At the Stadium of Light in October, Sunderland again beat Newcastle. Ashley and Joe Kinnear, his director of football, missed the defeat and the tentative beginnings of the Sunderland revival, under Gus Poyet.
From there, Poyet has slowly taken control to the point that on Monday he berated Mark Hughes of Stoke City for not contacting him over alleged interest in two of his players, Steven Fletcher and Lee Cattermole. “For a transfer he must call the manager,” Poyet said. “He did not call me.” That was huge.

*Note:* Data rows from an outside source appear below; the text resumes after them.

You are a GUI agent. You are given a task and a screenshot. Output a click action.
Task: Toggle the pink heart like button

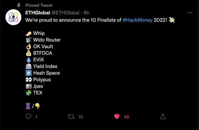click(117, 117)
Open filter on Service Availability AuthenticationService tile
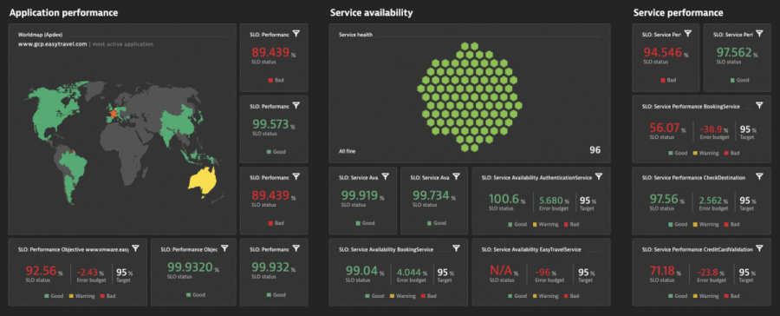Viewport: 780px width, 316px height. tap(599, 176)
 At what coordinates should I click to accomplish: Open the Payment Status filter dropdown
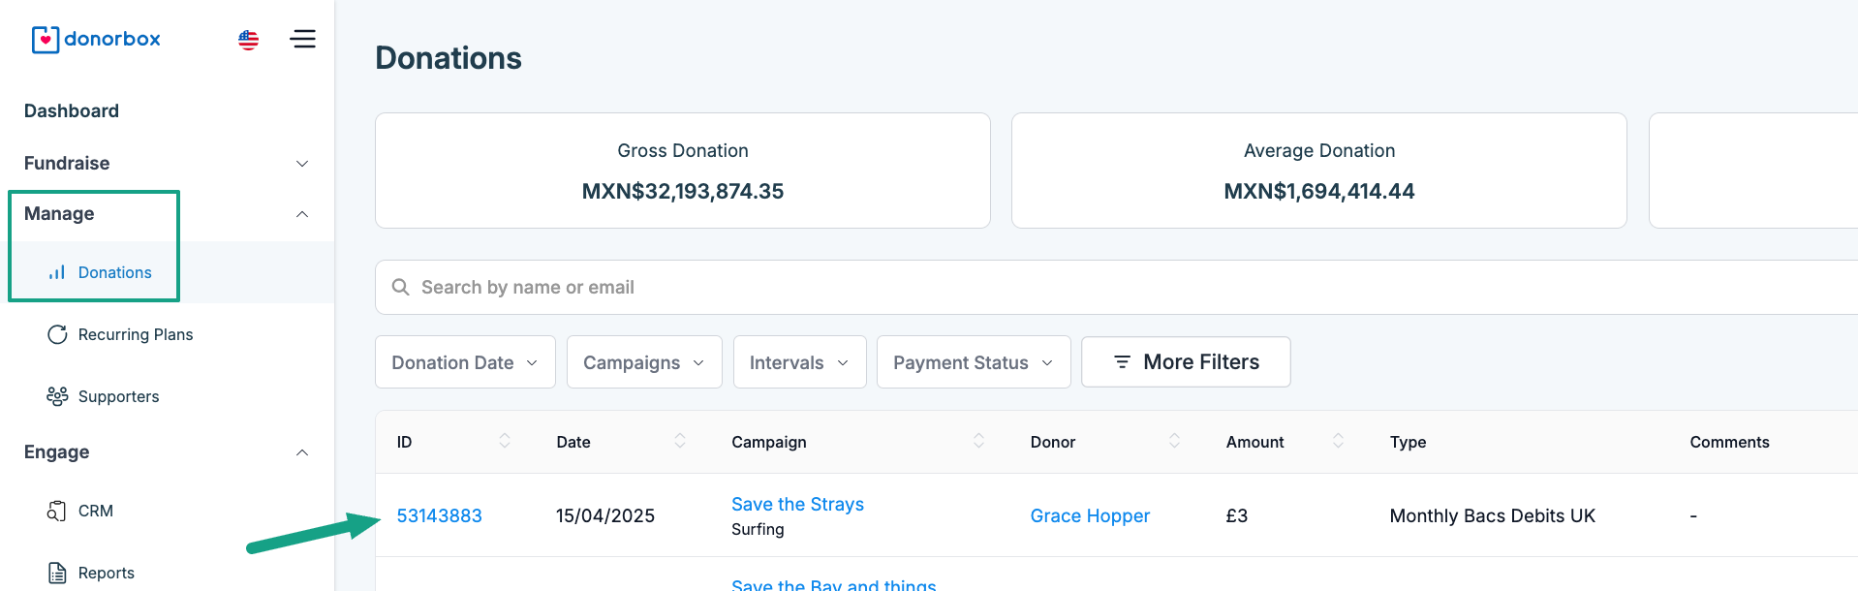(973, 362)
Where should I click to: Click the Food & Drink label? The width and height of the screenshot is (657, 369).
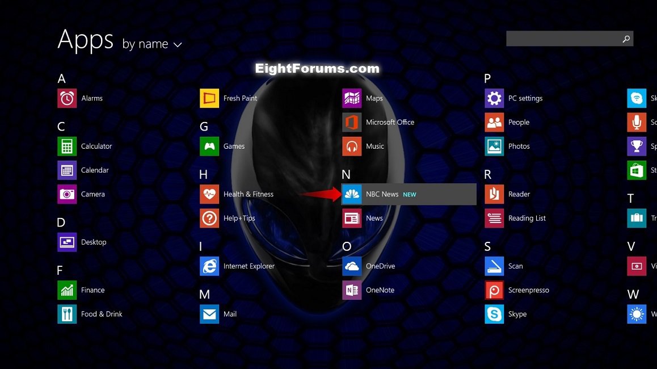[102, 314]
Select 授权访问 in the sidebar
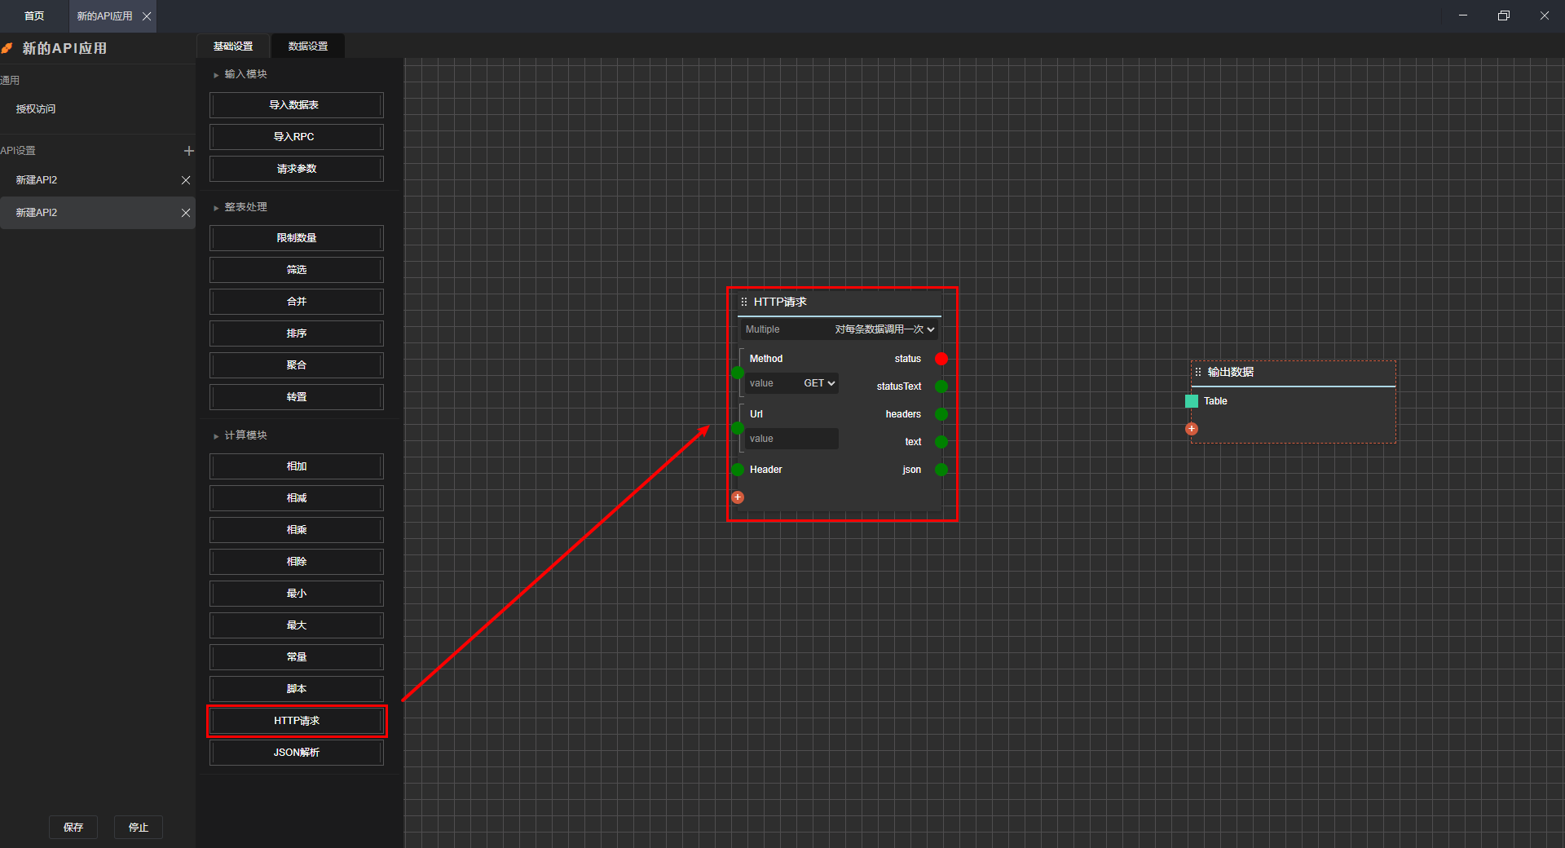1565x848 pixels. [36, 109]
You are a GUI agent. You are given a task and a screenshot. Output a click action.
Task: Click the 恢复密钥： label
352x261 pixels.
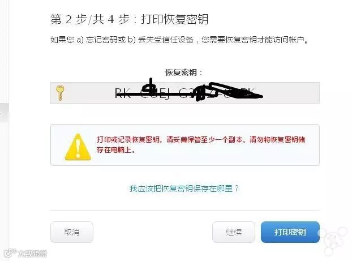click(x=184, y=72)
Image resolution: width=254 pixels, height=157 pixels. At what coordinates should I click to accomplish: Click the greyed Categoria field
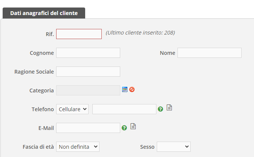pos(88,90)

For all the public rancour that surrounded Di Canio, he could not undermine Roberto De Fanti, the director of football unearthed in a restaurant in London. That was the new plan of Ellis Short, the Sunderland owner, a structure to encourage continuity and keep transfers away from the manager. Di Canio bit his tongue in the summer when Tom Huddlestone was offered less money by De Fanti than he was already on at Tottenham. The midfielder joined Hull. Di Canio ranted and raged. Nothing changed. Di Canio was sacked.
Earlier this month De Fanti, who signed 14 players for around £30m in the summer in another ill-advised Sunderland spending spree, was also sacked. He has yet to be replaced. Poyet returned to Brighton to sign the midfielder Liam Bridcutt yesterday. He was instrumental in the acquisition of the left-back Marcos Alonso from Fiorentina and the central defender Santiago Vergini.

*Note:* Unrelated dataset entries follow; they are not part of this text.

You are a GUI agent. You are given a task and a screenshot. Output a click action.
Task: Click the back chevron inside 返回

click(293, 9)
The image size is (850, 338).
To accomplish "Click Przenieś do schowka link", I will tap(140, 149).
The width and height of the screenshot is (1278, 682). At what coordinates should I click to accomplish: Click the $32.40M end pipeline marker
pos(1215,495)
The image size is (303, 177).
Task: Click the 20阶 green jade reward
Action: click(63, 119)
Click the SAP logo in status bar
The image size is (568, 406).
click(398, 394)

To win a boardroom battle after the carnage of Di Canio is testament to Poyet’s political skill. He is a manager Kinnear and Ashley are both believed to rate. Losing just once in the last 14 games has added to his rising star.

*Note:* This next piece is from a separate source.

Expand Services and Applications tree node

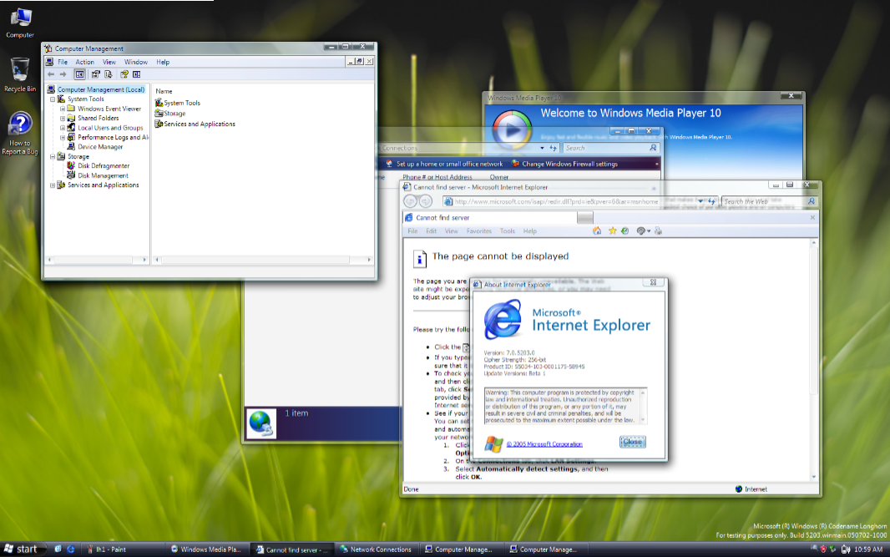(x=53, y=185)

The Sunderland dressing room today will be small, hot and claustrophobic. There is little air, the ceiling is low. That is not accidental. It used to be the base for Newcastle, but they moved to a bigger, more luxurious changing area in 2007 and last summer the home dressing room was given the full treatment. Black-and-white pictures of club legends Bobby Moncur and Jackie Milburn adorn the walls. Each player has his own personal code to a safe in his own locker. Yohan Cabaye’s is now vacant, a small man with great talent and a huge personality. How the French players react to his departure may well determine Pardew’s own future. He must unlock Hatem Ben Arfa, a player he has not trusted this season.
“If you were to say his time is upon him you wouldn’t be far wrong,” adds Pardew. “Sometimes I think people look at him and assume he’s super-confident the way he plays, that he has cast-iron confidence about what he can do, but I don’t think he actually is like that. I think he does worry about the game and his responsibilities. That has to be taken into account. I don’t want to heap too much pressure on him.”
He has no choice. In his bid to avoid becoming the first Newcastle manager since 1924 to lose three successive Tyne-Wear derbies, Pardew is likely to turn to Ben Arfa and Sammy Ameobi, two players he has given 11 Premier League starts this season.
There was a dejected acceptance by Pardew on Thursday that he must now build his third team as Newcastle manager. He has been in charge for just over three years. Continuity is impossible with a club philosophy that a respected Newcastle fans’ website compared on Tuesday to Crewe Alexandra. He adds: “I can’t argue where we are in the table: eighth. That’s our average position over all the years of the Premier League. How can we better it? That’s what I want to try and do.”
At the end of the tunnel to the St James’ Park turf is a short flight of uphill steps. They will seem bigger today for the home side, who dare not stumble.